The B.C. NDP says the death of a 19-year-old girl could have been prevented if the province had implemented all the recommendations from a recent report. 

Patricia "Indigo" Evoy was found dead in a Burnaby, B.C., apartment March 10. She is the third aboriginal youth to die while receiving help from the B.C. Ministry of Children and Family Development in as many years. 

NDP MLA Doug Donaldson says Evoy met a similar end to a young woman known only as "Paige," whose death led to an investigation and six recommendations.

Patricia Lee 'Indigo' Evoy

Patricia Lee 'Indigo' Evoy died March 10, 2016 in an apartment in Burnaby, B.C. (Baron Cameron/Culture Thug Photography)

Paige, a 19-year-old aboriginal woman who was legally blind, died after a childhood spent on Vancouver's Downtown Eastside, exposed to constant violence and neglect.

Donaldson says the B.C. government has been too slow to put in place all the recommendations from the Paige Report issued by the province's Representative for Children and Youth. 

'Programs do exist': minister

Children and Family Development Minister Stephanie Cadieux says she can't speak to the specifics of Evoy's case, but supports are in place even when people age out when they turn 19.

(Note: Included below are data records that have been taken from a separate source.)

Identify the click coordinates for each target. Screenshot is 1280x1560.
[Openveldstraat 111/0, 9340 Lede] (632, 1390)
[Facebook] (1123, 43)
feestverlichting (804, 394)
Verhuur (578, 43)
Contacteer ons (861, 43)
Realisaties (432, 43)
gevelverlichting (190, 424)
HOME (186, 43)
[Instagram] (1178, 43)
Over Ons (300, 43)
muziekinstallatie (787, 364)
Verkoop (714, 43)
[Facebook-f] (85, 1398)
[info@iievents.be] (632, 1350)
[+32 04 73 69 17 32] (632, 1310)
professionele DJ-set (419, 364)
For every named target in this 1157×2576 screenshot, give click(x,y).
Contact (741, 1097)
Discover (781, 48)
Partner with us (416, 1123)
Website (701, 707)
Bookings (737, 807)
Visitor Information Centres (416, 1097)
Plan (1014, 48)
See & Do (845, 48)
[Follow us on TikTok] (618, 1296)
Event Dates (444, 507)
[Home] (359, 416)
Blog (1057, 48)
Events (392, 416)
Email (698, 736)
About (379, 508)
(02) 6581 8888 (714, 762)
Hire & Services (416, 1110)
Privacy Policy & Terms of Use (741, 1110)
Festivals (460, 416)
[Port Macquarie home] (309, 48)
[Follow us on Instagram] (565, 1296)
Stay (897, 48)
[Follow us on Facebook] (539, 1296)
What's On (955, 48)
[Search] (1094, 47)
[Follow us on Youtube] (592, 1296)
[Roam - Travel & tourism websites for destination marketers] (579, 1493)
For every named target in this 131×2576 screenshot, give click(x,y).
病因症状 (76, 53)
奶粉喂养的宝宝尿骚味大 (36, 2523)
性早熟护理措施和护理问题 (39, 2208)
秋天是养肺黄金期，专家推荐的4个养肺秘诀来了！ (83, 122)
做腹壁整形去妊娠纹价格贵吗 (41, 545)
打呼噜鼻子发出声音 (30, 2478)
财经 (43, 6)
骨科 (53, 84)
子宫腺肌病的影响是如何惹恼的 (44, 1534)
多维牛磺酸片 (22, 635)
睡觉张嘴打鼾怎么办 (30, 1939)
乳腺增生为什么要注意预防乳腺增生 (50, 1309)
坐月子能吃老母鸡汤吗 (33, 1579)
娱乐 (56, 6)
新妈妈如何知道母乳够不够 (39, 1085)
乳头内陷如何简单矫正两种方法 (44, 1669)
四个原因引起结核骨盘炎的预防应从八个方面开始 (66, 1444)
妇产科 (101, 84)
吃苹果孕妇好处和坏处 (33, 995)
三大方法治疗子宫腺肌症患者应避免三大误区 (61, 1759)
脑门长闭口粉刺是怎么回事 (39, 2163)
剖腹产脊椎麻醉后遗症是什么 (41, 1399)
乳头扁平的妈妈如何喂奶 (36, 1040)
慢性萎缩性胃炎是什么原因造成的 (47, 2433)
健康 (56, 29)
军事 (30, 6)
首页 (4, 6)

"A lot of programs do exist, but it's about making sure the youth involved access the programs," she said. 

One of the recommendations that was put in place was a rapid response team, which became operational last October. But Donaldson questioned whether the team was deployed to help Evoy.

"Where was the rapid response team in this situation? Were they involved? Those are the type of questions the minister can answer without breaching privacy," Donaldson said. 

Cadieux says the government plans to implement all of the Paige report recommendations.